The key question was whether the newcomers would stay. And this depended on a series of smaller questions. Would they put down roots? Would they “take” to life outside the big city? Would their employers let them stay, or would they call everyone back to headquarters the moment it was safe to do so.

I did a research project on American families in the COVID era. Mothers were clear on whether they wanted to go back to work outside the home. For most, the answer was a resounding “no.” These women now had proof that they could work from home. And now that they were working from home, they looked back at the pre-COVID era with a sense of puzzlement.

“Why was it,” one of them asked me, “that we had to spend all that time commuting, all that time on our clothing and hair, all that time in the office with lots of empty engagements and pointless meetings?” For what?” In the ensuing conversation, some women were prepared to entertain the suspicion that work had been a kind of “theater.” This had nothing to do with functionality or practicality. My respondents thought something else was going on. One of them said:

I think it must be men. Women can do lots of things at the same time. We can work at home. We can manage a family. It’s men who need to have a separate time and place to work. They need a box to work in. It’s also a question of ego. Men like to see cars in the parking lots. Why do women go into the office? They do it to satisfy male egos in the C suite.

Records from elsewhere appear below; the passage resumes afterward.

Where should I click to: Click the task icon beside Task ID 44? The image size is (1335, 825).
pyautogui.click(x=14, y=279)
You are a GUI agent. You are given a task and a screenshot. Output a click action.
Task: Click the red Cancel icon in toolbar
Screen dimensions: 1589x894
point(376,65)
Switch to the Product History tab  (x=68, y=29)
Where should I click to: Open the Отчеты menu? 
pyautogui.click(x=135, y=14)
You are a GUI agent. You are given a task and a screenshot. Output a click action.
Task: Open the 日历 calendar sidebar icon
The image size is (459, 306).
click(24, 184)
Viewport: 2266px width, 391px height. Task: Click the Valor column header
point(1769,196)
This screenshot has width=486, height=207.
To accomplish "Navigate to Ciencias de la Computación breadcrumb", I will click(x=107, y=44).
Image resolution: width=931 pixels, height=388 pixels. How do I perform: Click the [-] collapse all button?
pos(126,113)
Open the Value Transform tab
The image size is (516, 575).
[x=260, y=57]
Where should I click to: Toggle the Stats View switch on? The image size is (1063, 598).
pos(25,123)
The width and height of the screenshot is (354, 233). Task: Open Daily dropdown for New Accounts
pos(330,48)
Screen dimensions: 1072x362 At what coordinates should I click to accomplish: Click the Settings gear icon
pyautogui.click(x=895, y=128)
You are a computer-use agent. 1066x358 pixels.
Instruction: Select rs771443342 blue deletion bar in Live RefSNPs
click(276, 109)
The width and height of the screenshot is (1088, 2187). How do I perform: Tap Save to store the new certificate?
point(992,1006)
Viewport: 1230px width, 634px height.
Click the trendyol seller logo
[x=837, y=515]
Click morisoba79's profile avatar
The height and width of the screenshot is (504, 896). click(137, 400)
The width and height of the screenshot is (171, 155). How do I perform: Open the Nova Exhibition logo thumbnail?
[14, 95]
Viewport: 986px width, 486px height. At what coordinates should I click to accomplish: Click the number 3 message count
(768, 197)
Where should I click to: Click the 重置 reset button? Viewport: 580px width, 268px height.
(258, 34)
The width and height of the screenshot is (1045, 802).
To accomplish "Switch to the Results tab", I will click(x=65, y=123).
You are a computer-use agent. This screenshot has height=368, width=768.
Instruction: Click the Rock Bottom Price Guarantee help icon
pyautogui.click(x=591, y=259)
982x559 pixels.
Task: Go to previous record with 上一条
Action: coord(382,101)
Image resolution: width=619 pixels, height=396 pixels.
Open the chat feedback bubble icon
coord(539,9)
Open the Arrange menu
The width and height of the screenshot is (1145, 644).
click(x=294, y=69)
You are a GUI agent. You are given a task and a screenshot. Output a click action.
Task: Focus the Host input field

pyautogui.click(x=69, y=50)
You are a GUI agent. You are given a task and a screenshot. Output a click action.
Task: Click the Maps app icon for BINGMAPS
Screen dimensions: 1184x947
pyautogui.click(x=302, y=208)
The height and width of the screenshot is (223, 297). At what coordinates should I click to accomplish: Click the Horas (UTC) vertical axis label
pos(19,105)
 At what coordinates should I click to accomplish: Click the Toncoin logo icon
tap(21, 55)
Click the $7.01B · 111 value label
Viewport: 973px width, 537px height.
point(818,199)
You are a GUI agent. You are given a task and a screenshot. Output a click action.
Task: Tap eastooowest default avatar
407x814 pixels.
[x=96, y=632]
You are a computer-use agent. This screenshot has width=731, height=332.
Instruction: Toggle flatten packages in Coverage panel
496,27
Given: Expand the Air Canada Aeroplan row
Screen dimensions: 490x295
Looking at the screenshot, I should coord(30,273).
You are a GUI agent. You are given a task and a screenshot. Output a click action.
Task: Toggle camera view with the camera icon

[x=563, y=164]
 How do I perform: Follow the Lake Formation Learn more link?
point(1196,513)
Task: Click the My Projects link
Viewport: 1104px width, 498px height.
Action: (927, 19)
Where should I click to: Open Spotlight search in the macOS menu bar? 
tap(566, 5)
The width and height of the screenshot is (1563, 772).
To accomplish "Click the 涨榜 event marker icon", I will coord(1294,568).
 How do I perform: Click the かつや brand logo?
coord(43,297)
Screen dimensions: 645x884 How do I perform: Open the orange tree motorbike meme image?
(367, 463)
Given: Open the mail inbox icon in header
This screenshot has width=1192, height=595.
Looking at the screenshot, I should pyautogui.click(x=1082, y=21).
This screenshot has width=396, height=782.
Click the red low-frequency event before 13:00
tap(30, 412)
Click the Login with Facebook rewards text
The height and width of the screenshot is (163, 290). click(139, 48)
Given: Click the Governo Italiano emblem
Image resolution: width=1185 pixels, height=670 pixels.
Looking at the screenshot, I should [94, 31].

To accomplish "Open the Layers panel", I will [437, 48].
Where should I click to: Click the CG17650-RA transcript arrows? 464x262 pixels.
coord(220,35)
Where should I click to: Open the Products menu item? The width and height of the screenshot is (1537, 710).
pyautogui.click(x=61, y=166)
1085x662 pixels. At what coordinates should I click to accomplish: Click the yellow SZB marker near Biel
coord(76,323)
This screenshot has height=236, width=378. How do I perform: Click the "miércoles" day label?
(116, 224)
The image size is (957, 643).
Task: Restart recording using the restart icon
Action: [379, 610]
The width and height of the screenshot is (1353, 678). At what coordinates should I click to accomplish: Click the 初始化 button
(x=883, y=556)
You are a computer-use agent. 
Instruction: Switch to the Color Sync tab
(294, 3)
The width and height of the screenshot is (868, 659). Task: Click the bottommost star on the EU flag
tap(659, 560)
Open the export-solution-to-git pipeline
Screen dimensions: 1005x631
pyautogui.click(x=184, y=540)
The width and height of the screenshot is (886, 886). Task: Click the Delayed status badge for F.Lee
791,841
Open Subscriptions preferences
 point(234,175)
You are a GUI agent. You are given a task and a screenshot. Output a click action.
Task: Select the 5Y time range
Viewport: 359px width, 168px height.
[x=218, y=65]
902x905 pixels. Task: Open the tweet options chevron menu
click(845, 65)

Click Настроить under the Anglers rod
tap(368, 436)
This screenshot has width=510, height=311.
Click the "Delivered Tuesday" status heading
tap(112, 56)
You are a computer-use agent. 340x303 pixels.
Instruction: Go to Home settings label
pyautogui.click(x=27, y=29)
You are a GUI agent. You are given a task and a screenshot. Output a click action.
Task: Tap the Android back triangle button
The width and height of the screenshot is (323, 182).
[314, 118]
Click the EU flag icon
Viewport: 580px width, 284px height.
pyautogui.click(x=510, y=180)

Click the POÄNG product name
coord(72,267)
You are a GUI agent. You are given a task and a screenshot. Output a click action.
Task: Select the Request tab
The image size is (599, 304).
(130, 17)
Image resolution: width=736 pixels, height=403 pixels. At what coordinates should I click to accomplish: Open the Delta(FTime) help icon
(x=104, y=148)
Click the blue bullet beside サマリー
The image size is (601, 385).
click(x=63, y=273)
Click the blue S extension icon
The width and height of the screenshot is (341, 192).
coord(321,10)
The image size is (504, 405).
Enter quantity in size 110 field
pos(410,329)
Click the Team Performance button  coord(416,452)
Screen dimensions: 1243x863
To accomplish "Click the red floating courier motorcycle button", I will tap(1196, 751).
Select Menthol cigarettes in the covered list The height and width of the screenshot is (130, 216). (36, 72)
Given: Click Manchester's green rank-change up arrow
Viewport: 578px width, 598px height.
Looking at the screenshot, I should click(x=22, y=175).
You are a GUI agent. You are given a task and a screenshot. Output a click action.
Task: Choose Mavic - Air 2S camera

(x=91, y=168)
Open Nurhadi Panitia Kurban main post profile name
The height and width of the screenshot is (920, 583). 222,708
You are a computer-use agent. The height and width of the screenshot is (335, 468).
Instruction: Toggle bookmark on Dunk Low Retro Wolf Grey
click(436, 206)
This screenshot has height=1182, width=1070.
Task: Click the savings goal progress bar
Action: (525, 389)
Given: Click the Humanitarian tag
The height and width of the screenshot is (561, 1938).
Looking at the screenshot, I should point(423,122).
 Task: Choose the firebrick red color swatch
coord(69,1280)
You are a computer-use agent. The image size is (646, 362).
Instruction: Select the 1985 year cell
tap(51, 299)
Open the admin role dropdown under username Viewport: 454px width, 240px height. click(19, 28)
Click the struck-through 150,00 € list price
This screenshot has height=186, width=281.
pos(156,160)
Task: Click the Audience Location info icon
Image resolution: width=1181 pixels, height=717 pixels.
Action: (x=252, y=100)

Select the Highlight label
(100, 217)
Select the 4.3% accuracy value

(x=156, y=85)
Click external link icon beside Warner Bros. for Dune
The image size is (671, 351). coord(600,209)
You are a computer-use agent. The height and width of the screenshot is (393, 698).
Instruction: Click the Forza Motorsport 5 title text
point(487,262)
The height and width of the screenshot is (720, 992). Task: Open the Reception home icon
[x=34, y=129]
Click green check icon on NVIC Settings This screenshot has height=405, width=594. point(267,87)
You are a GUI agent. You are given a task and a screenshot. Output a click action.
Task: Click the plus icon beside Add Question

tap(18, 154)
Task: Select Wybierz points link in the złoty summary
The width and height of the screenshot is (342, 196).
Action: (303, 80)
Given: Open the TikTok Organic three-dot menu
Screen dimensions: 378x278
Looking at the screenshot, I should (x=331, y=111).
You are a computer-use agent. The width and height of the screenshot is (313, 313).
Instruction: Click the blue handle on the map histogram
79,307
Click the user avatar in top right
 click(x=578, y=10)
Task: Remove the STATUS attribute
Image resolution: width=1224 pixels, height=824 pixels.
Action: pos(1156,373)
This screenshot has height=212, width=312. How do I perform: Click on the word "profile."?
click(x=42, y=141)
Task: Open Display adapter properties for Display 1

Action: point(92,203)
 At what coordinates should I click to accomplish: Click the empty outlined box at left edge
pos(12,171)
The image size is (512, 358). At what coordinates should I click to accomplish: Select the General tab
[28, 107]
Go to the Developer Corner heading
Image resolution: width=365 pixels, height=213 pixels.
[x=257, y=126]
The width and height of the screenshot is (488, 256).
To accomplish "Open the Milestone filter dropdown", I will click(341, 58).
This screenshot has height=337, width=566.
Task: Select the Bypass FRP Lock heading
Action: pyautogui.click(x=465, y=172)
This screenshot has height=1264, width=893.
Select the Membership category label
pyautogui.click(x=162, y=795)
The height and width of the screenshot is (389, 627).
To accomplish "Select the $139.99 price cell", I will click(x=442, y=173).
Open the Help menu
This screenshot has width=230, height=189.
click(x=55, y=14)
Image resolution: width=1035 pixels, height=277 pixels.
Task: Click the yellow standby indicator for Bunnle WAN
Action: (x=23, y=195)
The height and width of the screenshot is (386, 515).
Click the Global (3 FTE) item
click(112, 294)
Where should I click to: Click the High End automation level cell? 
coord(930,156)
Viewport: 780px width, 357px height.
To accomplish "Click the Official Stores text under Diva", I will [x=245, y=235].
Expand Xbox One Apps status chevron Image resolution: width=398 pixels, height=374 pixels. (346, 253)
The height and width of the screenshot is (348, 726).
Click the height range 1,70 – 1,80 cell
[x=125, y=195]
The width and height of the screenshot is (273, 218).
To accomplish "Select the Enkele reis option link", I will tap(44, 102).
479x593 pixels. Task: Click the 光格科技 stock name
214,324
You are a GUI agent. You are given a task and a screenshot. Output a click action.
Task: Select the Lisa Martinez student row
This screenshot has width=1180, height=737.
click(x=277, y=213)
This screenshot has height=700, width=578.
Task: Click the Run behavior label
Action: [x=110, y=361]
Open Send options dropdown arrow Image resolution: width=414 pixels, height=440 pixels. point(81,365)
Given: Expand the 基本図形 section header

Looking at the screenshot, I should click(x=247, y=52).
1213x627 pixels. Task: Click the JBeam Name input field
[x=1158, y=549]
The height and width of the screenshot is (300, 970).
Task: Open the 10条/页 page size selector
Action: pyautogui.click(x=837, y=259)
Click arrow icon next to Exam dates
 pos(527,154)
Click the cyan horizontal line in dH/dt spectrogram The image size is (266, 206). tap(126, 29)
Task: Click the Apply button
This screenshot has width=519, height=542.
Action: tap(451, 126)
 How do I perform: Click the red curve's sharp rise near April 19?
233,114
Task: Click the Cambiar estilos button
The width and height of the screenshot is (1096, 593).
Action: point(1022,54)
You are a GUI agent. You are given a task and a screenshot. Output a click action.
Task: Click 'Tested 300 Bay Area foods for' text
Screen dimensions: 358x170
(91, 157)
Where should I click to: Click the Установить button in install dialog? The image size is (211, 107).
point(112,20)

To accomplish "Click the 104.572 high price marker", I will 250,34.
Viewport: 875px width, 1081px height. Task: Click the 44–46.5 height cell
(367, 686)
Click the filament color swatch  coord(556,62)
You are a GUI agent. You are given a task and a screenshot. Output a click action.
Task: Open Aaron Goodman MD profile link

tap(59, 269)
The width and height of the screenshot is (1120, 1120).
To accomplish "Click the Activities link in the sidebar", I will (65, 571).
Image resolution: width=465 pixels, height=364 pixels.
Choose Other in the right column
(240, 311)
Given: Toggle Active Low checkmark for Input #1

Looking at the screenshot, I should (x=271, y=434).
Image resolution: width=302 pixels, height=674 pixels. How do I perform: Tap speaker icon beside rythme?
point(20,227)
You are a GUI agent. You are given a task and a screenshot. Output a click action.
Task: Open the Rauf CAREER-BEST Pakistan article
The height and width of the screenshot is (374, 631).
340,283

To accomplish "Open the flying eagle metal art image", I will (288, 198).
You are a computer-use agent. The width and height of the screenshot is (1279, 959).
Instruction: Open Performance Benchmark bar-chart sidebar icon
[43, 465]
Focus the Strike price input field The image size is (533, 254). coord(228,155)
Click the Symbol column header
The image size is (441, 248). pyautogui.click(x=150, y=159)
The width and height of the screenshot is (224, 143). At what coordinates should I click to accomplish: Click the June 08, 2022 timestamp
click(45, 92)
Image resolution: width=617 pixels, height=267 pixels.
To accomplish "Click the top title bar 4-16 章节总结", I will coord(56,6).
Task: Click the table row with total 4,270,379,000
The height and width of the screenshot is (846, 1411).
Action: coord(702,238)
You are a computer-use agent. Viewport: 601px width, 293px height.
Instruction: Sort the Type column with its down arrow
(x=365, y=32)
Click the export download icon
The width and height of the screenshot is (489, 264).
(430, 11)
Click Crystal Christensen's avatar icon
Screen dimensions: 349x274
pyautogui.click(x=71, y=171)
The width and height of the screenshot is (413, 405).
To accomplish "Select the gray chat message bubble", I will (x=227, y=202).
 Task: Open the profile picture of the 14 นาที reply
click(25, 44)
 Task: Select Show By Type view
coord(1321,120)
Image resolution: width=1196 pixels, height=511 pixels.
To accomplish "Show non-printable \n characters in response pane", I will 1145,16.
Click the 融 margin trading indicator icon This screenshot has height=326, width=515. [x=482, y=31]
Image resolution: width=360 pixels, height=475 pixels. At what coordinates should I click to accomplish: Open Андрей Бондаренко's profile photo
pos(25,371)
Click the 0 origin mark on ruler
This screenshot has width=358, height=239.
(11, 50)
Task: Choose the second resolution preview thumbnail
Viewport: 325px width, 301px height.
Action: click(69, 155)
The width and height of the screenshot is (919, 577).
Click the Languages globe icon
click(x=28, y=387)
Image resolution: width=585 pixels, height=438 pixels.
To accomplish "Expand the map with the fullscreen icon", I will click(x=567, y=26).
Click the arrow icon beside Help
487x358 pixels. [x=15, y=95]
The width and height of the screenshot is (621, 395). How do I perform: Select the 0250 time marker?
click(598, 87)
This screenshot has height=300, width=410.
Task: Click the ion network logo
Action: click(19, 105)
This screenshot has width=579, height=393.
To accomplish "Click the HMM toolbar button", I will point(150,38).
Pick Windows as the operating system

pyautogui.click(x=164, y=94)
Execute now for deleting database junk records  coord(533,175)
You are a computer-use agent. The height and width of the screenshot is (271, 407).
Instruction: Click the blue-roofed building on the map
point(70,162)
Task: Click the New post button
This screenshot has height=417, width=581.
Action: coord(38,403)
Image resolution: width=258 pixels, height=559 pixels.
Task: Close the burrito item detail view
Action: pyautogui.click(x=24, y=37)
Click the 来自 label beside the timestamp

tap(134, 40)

But it was not just women who took this point of view. The New York Times talked to a guy who gave up his home in LA and bought a place in Vermont. Apparently, Jonny Hawton “finds it hard to conceive of returning to his old commuter lifestyle, which allowed him only an hour a day with his 1-year-old daughter.”

If someone told me I had to go back to do that tomorrow, I don’t know what I would do,” he said. “It’s almost like we were in a trance that everyone went along with. I used to see Millie for an hour a day. This whole crisis has kind of hit the reset button for a lot of people, made them question the things they sacrificed for work.

These folks will want to stay outside the city, and they are prepared to make extraordinary sacrifices to do so. The research told me that these women had used the time saved in the COVID era to change their families, to get to know their children better, to build new relationships with their daughters, to restructure mealtime, and to give the family new centrality. At one point I thought I was looking at the possibility of the emergence of a more fully, more emphatically matrifocal family.